Voeux 2026 : Réflexion sur le numérique et le retrait des réseaux

Depuis des années, nous créons, écrivons, partageons — souvent avec passion et sincérité sur les réseaux sociaux. Pourtant, ce travail, cette créativité, ces fragments d’identité et de pensée nourrissent un système dont les fruits nous échappent. Les GAFAM accumulent données et profits sur des terres virtuelles, tandis que nous, utilisateurs, en restons les vassaux: producteurs bénévoles d’un contenu qui leur appartient plus qu’à nous. Car, si marchandisation il y a , il serait juste de rétribuer les vassaux virtuels que nous sommes.

Faire un pas de côté n’est pas un rejet du monde numérique, mais un geste de cohérence celui de reprendre possession de son temps, de ce que l’on crée, de remettre du sens dans la manière dont on partage par fidélité à une autre idée de la relation, pour ralentir, retrouver du sens, redonner de la valeur à ce qu’on partage et préserver cette part de liberté créative.

L’usage massif de l’IA, le catastrophisme permanent, la course à l’attention, la mise en scène permanente de soi, les fake news et la polarisation des opinions dessinent un théâtre où l’apparence prend trop souvent le pas sur la pensée. Là où l’algorithme dicte le rythme, la parole se fragmente, le doute se tait et le débat d’idées se réduit à des postures, pour ne pas dire des impostures. Pire, leur intrusion est devenue systématique dans nos vies biens réels et le flou devient la norme à l’échelle de l’individu et du collectif.

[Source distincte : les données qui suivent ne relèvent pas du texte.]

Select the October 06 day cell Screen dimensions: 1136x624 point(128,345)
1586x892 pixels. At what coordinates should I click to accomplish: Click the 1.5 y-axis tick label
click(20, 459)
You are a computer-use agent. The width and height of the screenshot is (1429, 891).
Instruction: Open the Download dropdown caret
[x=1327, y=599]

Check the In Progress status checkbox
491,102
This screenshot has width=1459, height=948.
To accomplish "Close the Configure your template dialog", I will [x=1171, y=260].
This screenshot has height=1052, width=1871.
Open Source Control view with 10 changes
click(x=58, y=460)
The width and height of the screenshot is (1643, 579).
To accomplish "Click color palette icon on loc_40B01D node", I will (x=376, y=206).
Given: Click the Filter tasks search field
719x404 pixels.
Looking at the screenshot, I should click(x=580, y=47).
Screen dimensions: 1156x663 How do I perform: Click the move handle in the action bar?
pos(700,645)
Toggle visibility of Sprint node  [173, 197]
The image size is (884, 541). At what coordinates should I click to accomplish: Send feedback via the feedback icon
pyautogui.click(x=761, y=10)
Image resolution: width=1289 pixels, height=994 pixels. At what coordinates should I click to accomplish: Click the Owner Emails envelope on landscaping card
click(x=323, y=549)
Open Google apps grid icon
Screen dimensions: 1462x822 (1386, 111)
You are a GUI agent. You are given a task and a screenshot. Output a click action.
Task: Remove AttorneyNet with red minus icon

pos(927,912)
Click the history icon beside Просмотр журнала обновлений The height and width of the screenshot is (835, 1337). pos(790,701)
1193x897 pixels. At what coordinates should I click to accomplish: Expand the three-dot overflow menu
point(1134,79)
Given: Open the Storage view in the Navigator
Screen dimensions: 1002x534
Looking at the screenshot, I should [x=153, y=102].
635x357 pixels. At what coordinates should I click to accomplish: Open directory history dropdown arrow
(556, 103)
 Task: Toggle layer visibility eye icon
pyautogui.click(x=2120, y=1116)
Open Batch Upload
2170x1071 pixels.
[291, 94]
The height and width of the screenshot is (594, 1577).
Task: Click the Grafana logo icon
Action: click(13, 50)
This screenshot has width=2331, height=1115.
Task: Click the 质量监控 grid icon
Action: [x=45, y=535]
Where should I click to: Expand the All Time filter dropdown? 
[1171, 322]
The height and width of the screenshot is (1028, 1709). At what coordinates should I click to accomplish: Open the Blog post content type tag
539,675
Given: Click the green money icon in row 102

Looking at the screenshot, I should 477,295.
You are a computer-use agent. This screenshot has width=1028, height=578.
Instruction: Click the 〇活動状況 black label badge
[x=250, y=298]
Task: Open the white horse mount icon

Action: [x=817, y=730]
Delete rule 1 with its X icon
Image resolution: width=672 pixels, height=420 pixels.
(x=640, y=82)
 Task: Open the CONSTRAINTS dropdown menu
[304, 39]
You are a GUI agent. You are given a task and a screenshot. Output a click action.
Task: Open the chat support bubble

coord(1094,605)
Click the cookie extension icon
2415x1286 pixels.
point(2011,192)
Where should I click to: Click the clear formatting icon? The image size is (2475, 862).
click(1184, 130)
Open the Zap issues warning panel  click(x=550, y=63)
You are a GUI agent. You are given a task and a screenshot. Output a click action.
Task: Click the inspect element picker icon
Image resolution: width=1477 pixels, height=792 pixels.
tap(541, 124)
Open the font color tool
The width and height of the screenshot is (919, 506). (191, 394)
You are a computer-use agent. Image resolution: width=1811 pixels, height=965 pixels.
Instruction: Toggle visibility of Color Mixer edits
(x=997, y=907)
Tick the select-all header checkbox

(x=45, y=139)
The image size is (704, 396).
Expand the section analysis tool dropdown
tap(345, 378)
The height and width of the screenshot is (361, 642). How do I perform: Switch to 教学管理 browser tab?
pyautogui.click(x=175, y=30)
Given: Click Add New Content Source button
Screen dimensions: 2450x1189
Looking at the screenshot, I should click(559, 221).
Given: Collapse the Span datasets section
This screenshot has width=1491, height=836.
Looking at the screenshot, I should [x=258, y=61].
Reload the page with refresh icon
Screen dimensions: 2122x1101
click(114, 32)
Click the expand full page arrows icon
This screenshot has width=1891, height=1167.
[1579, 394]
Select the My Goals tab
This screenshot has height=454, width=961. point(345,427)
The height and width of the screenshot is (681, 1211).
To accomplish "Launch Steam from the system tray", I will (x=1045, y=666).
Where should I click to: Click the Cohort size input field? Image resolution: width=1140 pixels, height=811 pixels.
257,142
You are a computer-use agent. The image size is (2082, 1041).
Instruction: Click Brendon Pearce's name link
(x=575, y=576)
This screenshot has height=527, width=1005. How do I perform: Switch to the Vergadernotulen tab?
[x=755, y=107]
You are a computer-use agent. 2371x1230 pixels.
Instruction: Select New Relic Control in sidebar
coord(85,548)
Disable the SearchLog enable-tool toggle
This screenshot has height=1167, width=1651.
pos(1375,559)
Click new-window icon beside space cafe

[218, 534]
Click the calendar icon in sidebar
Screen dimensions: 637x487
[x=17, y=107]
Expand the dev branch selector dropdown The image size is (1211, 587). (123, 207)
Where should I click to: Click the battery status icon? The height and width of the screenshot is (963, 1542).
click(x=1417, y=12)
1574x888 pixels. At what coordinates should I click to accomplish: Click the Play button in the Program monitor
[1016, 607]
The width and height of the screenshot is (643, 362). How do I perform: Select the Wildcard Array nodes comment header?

Alors, je choisis une autre idée du numérique, un web pour mieux écouter le réel, un web qui fait honneur au bien commun.. La suite arrive, différente, mais pleine d’élan. En attendant un retrait des réseaux s’impose à soi dans un monde où l’apathie continue son expansion à travers le numérique et s’infiltre dans nos usages et nos pensées.

Je nous souhaite, pour 2026, une année plus douce, plus libre, et profondément vivante… Merci à celles et ceux qui continueront de suivre ce chemin.